First, it addresses an important eye disease by providing proof of the concept that a weakened antioxidant defense system causes aberrant functioning of TM cells. A particularly innovative aspect of this proposal is our hypothesis itself. Specifically, we hypothesize that the loss of Prdx6 expression and activity in TM cells due to oxidative stress-evoked aberrant SUMOylation of Prdx6, results in elevated expression of ROS and activation of TGFβs-mediated abnormal expression of ECM protein. This abnormal mechanism operating within the cellular microenvironment results in cellular pathobiology and senescence of TM cells. Another innovation is we are utilizing Prdx6-linked to TAT (transactivator of transcription) transduction domain for delivering Prdx6 to reverse pathophysiological signaling of glaucomatous TM cells.By establishing the role of Prdx6 expression and activity in protecting cells and delaying TM cell pathobiology, and demarcating the molecular pathways and clinical relevance of the experimental findings, it may be possible to tailor one of the body’s novel and effective naturally-occurring antioxidants, Prdx6, as a therapy for glaucoma as well as oxidative stress-associated degenerative diseases in general.

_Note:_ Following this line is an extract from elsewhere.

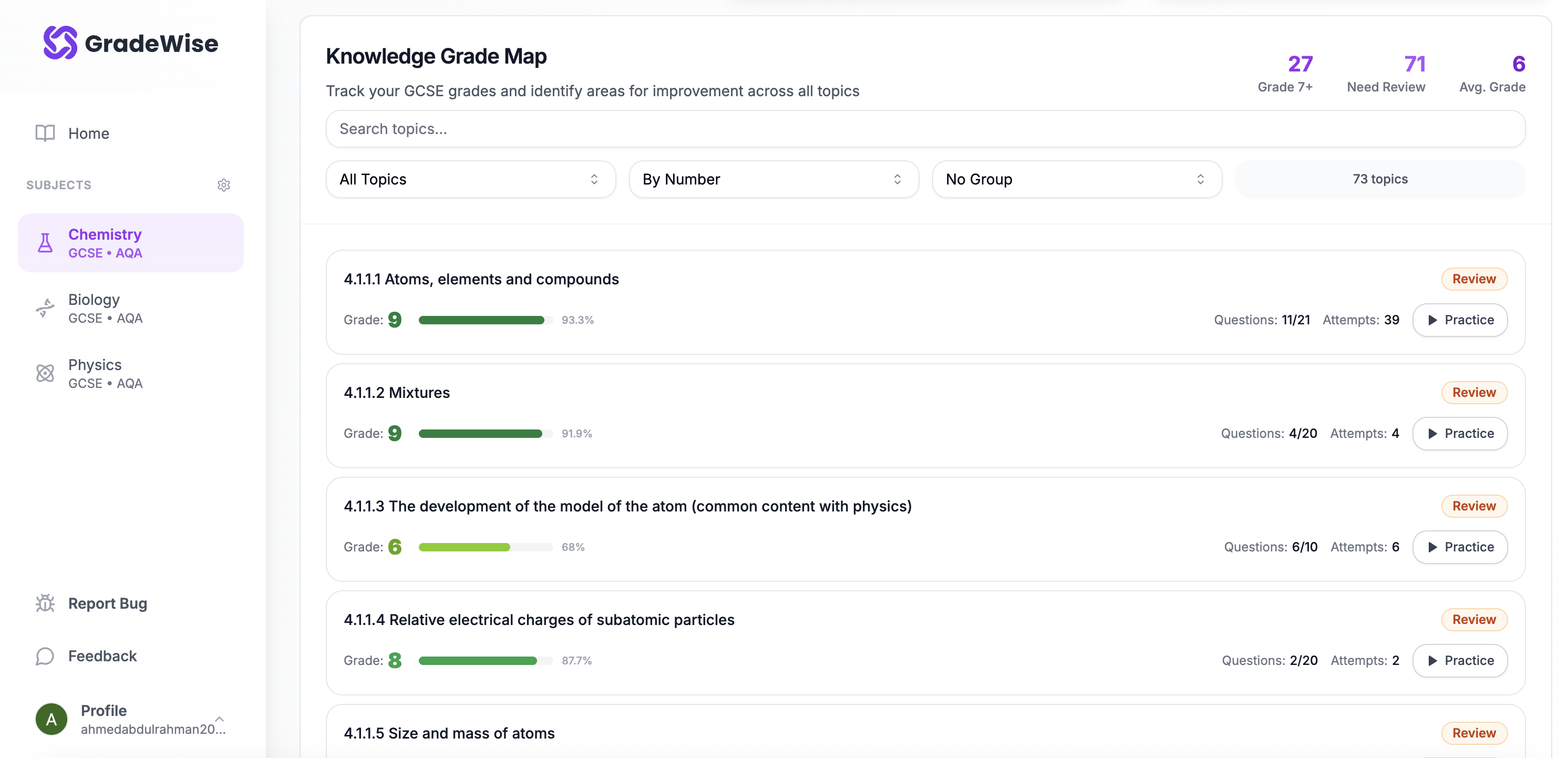Open the Feedback speech bubble icon
The width and height of the screenshot is (1568, 758).
(45, 655)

This proposal also is extremely relevant from a clinical standpoint because we are investigating way(s) to attenuate pathobiology of TM. If successful, oxidative stress-evoked SUMOylation-mediated signaling will become another new target for drug discovery (and development of SUMOylation-based therapy against glaucoma.

About the Researcher

Dhirendra Singh is a professor of ophthalmology and visual sciences at the University of Nebraska Medical Center in Omaha Nebraska. He received his PhD degree from the Central Drug Research Institute, Kanpur University, India. Dr. Singh’s laboratory focuses on the underlying cellular and molecular mechanisms responsible for cell survival/cell death as well as dissecting out downstream deleterious cellular signaling involved in aging and age-related degenerative disorders, including blinding disorders. He received postdoctoral training in cellular and molecular biology at the National Eye Institute, NIH. He has made several significant contributions to the field of eye research. While working at Harvard Medical School, along with his research colleagues he discovered novel molecules, including lens epithelium derived growth factor (LEDGF), as well as lenticular Peroxiredoxin 6 (Prdx6), a multifunctional protective protein. Recently he, along with his colleagues discovered lens epithelium–derived protein (LEDP)/132) in the eye lens, and characterized its functions. These discoveries can lead to a better understanding of the mechanisms of aging and age-associated blinding diseases. For his innovative research, Dr. Singh has been honored with the John A. Mannick research award from the Brigham and Woman’s hospital, Harvard Medical School, and the Distinguished Scientist and Innovation award from University of Nebraska Medical Center, Omaha NE.